Suzana enfatizou que o progresso depende da Ciência e da Tecnologia, mas ressaltou que a percepção contemporânea acerca do progresso não se restringe à mera acumulação de bens. “A percepção de progresso vem evoluindo com o tempo desde o Iluminismo, que foi uma era exuberante em termos de ideias, ligadas fundamentalmente por quatro temas: razão, ciência, humanismo e progresso. Nos dias de hoje, temos escassez de todos os nossos recursos naturais e a forma de continuarmos um desenvolvimento com maior qualidade e responsabilidade com as gerações futuras será por meio do uso eficiente dos mesmos, do reuso, da regeneração do ambiente, ou ainda da substituição dos recursos finitos. Tudo isso com a inclusão, nesse processo de desenvolvimento, de toda a sociedade e não apenas de uma parcela dela”, explicou.

Para a vice-diretora da Coppe, a ciência pode e deve direcionar as decisões políticas de médio e longo prazo, em especial no caso de estratégias de desenvolvimento “Não se questiona mais um desenvolvimento que não seja sustentável, e aí vale lembrar que a sustentabilidade vai muito além do quesito ambiental ‘stricto sensu’, trata-se também de aspectos econômicos, sociais, culturais e humanos. Eu vejo nossa instituição como um importante agente na construção de um país mais desenvolvido, sustentável e menos desigual”, afirmou Suzana.

__Instruções__:
1. De acordo com o trecho do documento sobre progresso e sustentabilidade, quais são os quatro temas que ligavam fundamentalmente as ideias do Iluminismo?
2. Traduza para o inglês a seguinte frase do trecho do documento: "Suzana enfatizou que o progresso depende da Ciência e da Tecnologia, mas ressaltou que a percepção contemporânea acerca do progresso não se restringe à mera acumulação de bens."
3. Redija a continuação do trecho do documento sobre progresso e desenvolvimento sustentável, a partir da última frase apresentada.

__Dados fornecidos__:
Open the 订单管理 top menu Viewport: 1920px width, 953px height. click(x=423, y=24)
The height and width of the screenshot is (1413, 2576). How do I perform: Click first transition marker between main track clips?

__Respostas__:
1. Razão, ciência, humanismo e progresso.

2. Suzana emphasized that progress depends on Science and Technology, but stressed that the contemporary perception of progress is not limited to the mere accumulation of goods.

3.
Críticas ao Future-se

A reitora da UFRJ, professora Denise Pires, criticou o Future-se, programa recém-lançado pelo governo federal

 

Na cerimônia, todos comentaram sobre o “Future-se”, o programa recém-lançado pelo governo federal com a justificativa de “aperfeiçoar a gestão das universidades federais e lhes garantir recursos extras.”

“O programa foi apresentado sem qualquer discussão prévia com a comunidade acadêmica e, em particular, com os reitores das universidades. Além disso, o prazo para sua discussão estabelecido na consulta pública lançada pelo MEC foi extremamente curto (até meados do mês de agosto)”, criticou o professor Romildo.

Segundo o diretor da Coppe, a análise inicial do projeto traz dúvidas preocupantes quanto à autonomia universitária, garantida pelo artigo 207 da Constituição Federal. “Estranhamos ainda a ausência das nossas fundações de apoio no programa, uma vez que as mesmas têm prestado relevantes serviços às nossas instituições e de pesquisa, já que atendem cerca de 130 entidades e gerenciam mais de cinco bilhões de reais por ano em projetos de P&D&I”.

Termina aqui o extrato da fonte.